The regulations discuss what “substantial and grievous economic injury” means. Of particular note, the “substantial and grievous economic injury” must be based on the restoration, and “not whether the absence of the employee will cause such substantial and grievous injury.” (Emphasis added). 29 C.F.R. Section 825.216. This is a very important distinction – several courts have found the employers failed to establish “substantial and grievous economic injury” where the employer focused on the effect of the employee’s absence rather than the impact of the employee’s restoration on its operations. Let me repeat that – FOCUS ON THE IMPACT OF THE RESTORATION, NOT THE ABSENCE!

As to what must actually be shown to establish this injury, the regulations offer the unhelpful (and wishy-washy) guidance that:

A precise test cannot be set for the level of hardship or injury to the employer which much  be sustained. If the reinstatement of a “key employee” threatens the economic viability of the firm, that would constitute “substantial and grievous economic injury.” A lesser injury which causes substantial, long-term economic injury would also be sufficient. Minor inconveniences and costs that the employer would experience in the normal course of doing business would certainly not constitute “substantial and grievous economic injury.”

More helpfully, the regulations do state that whether an employee can be temporarily replaced or whether the employer can temporarily do without the employee must be part of the analysis. But “[i]f permanent replacement is unavoidable, the cost of then reinstating the employee can be considered in evaluating whether substantial and grievous economic injury will occur from restoration.”

Several cases have explored whether an employer has been able to meet this “stringent” standard (as the regulations call it), and they turn on whether the employer can show a permanent replacement is actually required. In Oby v. Baton Rouge Marriott, the facility was suffering when the plaintiff, the Executive Housekeeper, left on FMLA leave and the business decision was made to replace her. When the plaintiff sought to return to work, the employer determined that reinstatement would cause it substantial and grievous economic injury if it had to pay the salaries of two Executive Housekeepers. The court found this to be a sufficient showing of injury.

In other cases, however, the employer’s stated need for a permanent replacement was found to be suspect. For example, in Kephart v. Cherokee County, N.C., the county employer argued that it needed a Tax Assessor, was therefore forced to replace the plaintiff, could not reinstate the plaintiff to the position because it was filled, and could not reinstate plaintiff to an equivalent position because that would have resulted in the expenditure of unbudgeted funds. However, the replacement had been appointed only as an “Interim” Tax Assessor at the time that the plaintiff sought reinstatement, and therefore could have been returned to her regular Tax Appraiser position, while reinstating the plaintiff – with no economic injury to the county. Similarly, in Meadows v. Texar Fed. Cred. Union, the employer failed to make the showing of injury where the employee who permanently replaced the plaintiff had previously replaced the plaintiff on a temporary basis during the plaintiff’s prior FMLA leaves.

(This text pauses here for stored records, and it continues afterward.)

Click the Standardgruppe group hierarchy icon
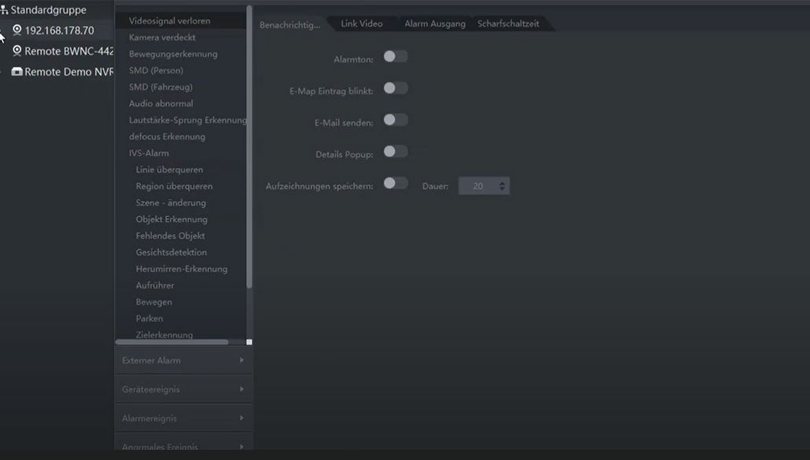The image size is (810, 460). [x=5, y=10]
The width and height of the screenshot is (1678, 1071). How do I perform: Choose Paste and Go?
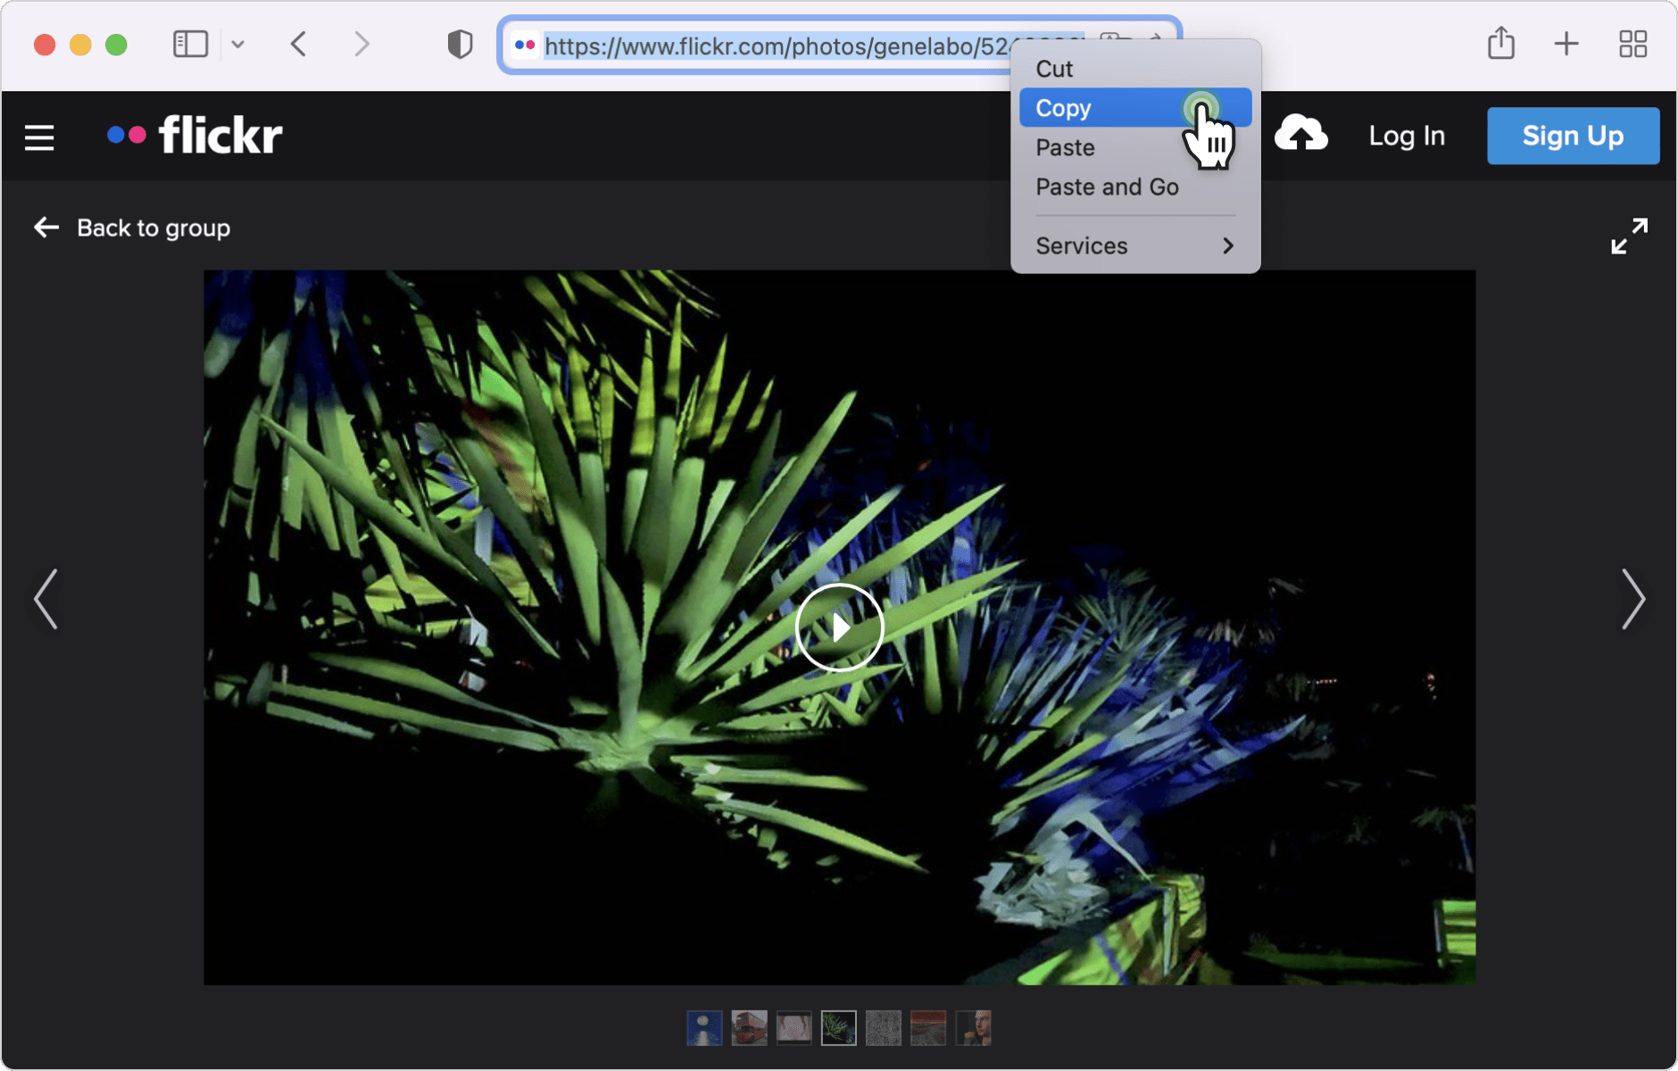point(1107,187)
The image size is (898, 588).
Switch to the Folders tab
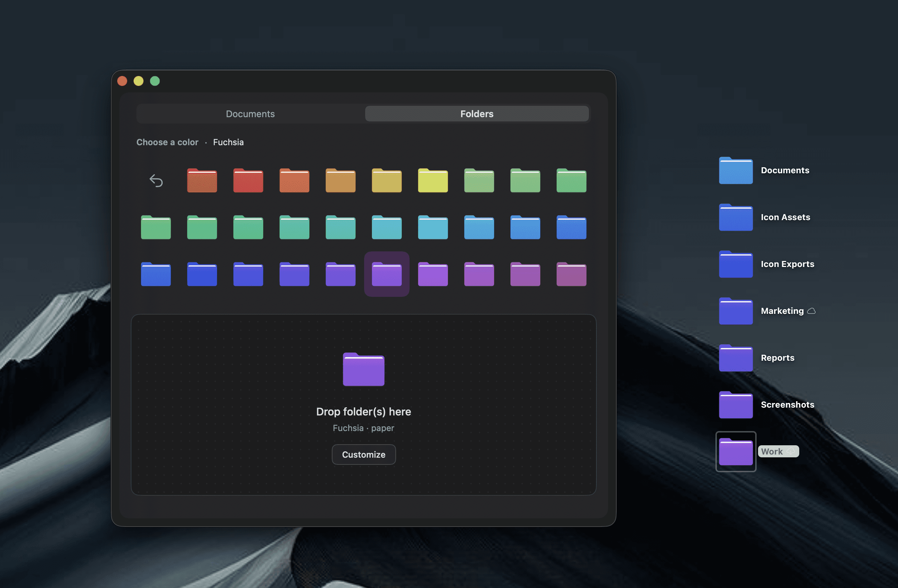coord(477,114)
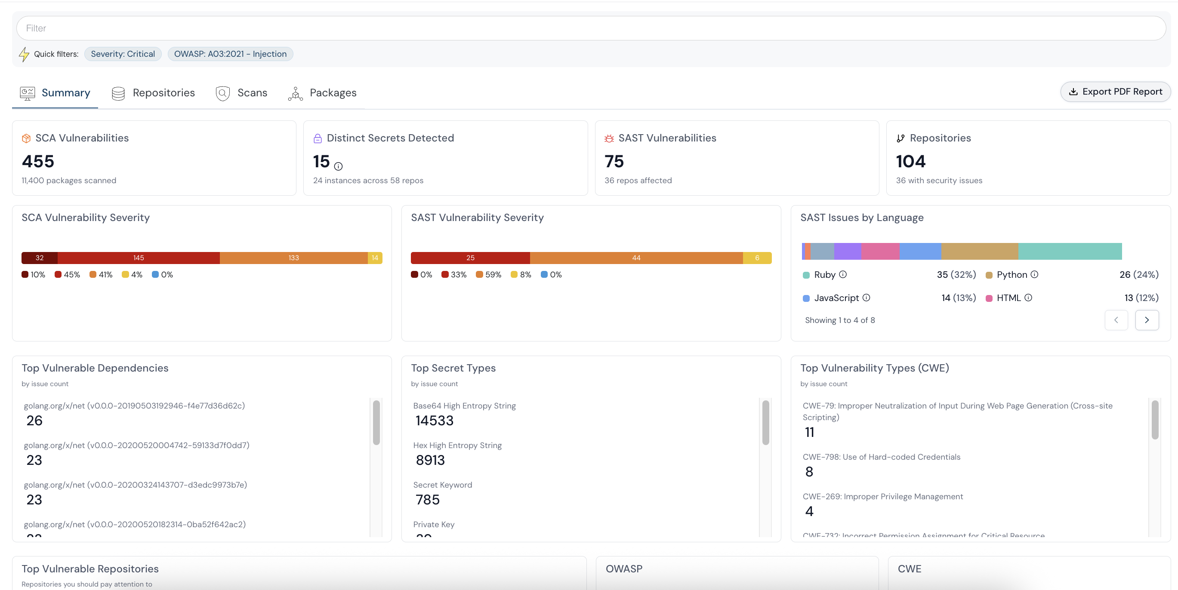The width and height of the screenshot is (1178, 590).
Task: Open the info icon beside Python language stat
Action: pos(1034,275)
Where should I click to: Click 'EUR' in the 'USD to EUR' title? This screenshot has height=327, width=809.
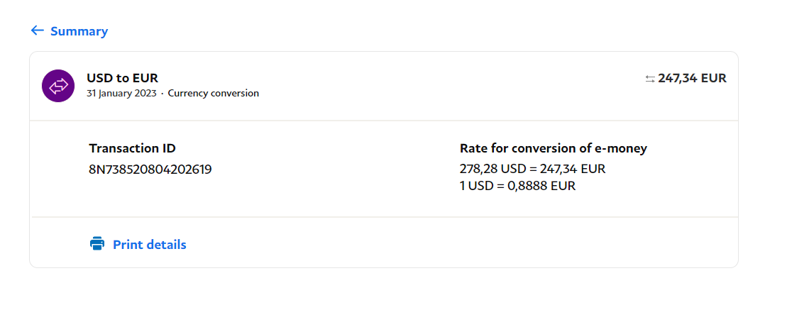145,78
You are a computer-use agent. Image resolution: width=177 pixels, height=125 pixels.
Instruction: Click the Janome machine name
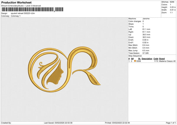click(146, 18)
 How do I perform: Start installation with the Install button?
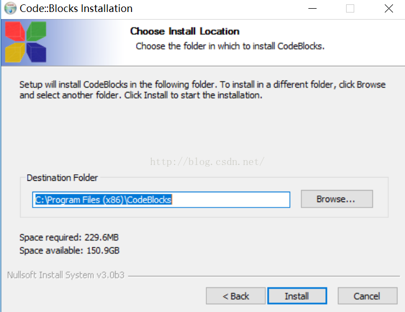click(x=297, y=296)
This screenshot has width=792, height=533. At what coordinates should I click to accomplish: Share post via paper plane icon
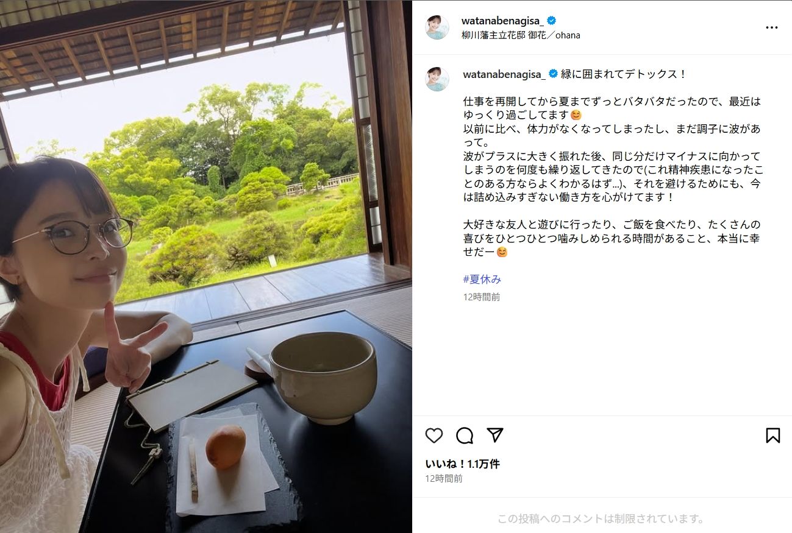coord(495,435)
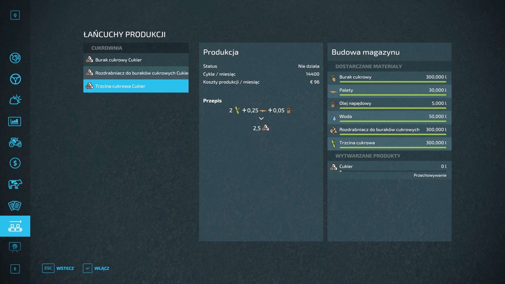
Task: Open the weather forecast sidebar icon
Action: tap(15, 100)
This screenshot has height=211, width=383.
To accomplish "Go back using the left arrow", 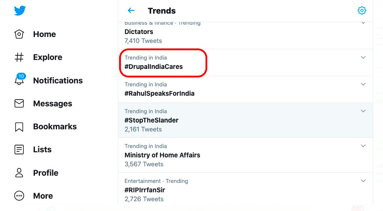I will tap(131, 11).
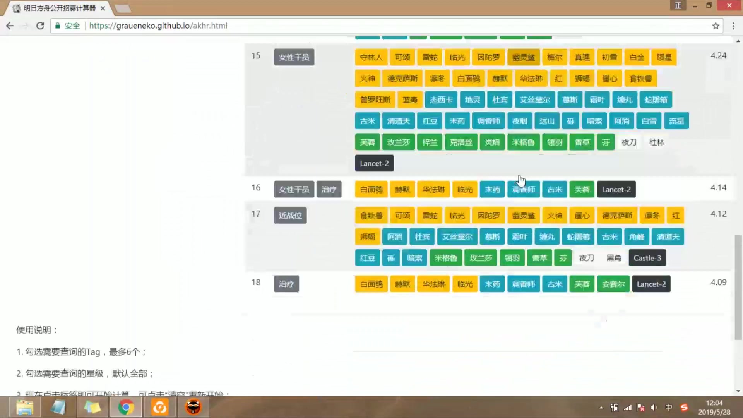Toggle the 芙蓉 operator in row 18

click(582, 284)
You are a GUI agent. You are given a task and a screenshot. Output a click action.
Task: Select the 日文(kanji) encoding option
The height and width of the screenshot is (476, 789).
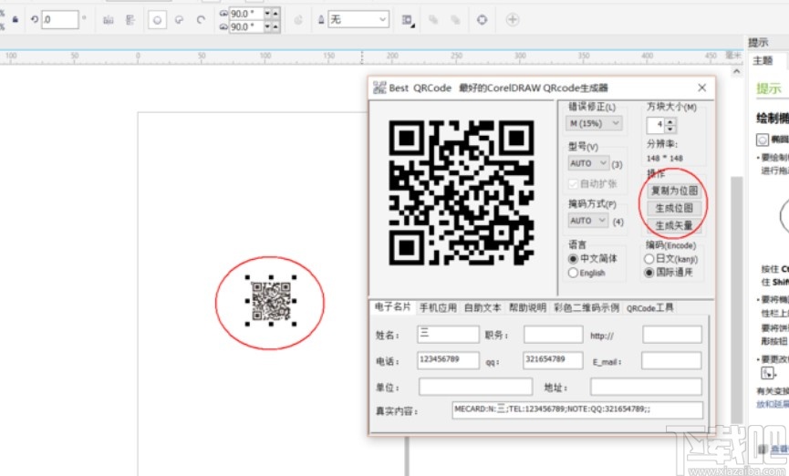pos(651,258)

In addition, the regulations make clear that the “substantial and grievous economic injury” analysis must be performed at several points – initially, when the leave is requested by a key employee, and also if and when the employee requests reinstatement, which he is entitled to do even as a key employee, at the end of FMLA leave. So if a permanent replacement has not been hired by the time the employee can return to work, the employee would be entitled to reinstatement – because there would be no substantial and grievous economic injury by doing so at that point. In addition, if the position has been filled, the Company should still consider if there are any open positions that are available for the employee – this could be required under the Americans with Disabilities Act as a reasonable accommodation, if the employee’s serious health condition (which triggered the FMLA leave) also qualifies as a disability under the ADA.